▶ **AIM OF THE TASK**
Count the lines in the listing below that contain the string "center". Case matters, and your reply should be only the number.

▶ **EXERCISE INPUT**

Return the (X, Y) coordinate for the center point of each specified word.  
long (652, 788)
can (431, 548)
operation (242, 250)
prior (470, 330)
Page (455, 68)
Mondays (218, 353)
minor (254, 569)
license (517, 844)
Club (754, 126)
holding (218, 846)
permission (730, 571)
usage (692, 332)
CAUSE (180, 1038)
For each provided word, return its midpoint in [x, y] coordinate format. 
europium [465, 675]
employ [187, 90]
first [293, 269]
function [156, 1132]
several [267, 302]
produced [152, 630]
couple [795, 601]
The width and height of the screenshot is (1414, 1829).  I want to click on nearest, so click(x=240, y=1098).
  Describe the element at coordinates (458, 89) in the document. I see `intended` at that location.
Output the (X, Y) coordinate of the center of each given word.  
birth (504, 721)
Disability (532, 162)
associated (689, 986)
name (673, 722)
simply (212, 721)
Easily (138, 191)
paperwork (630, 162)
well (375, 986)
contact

▶ **TASK RESPONSE**
2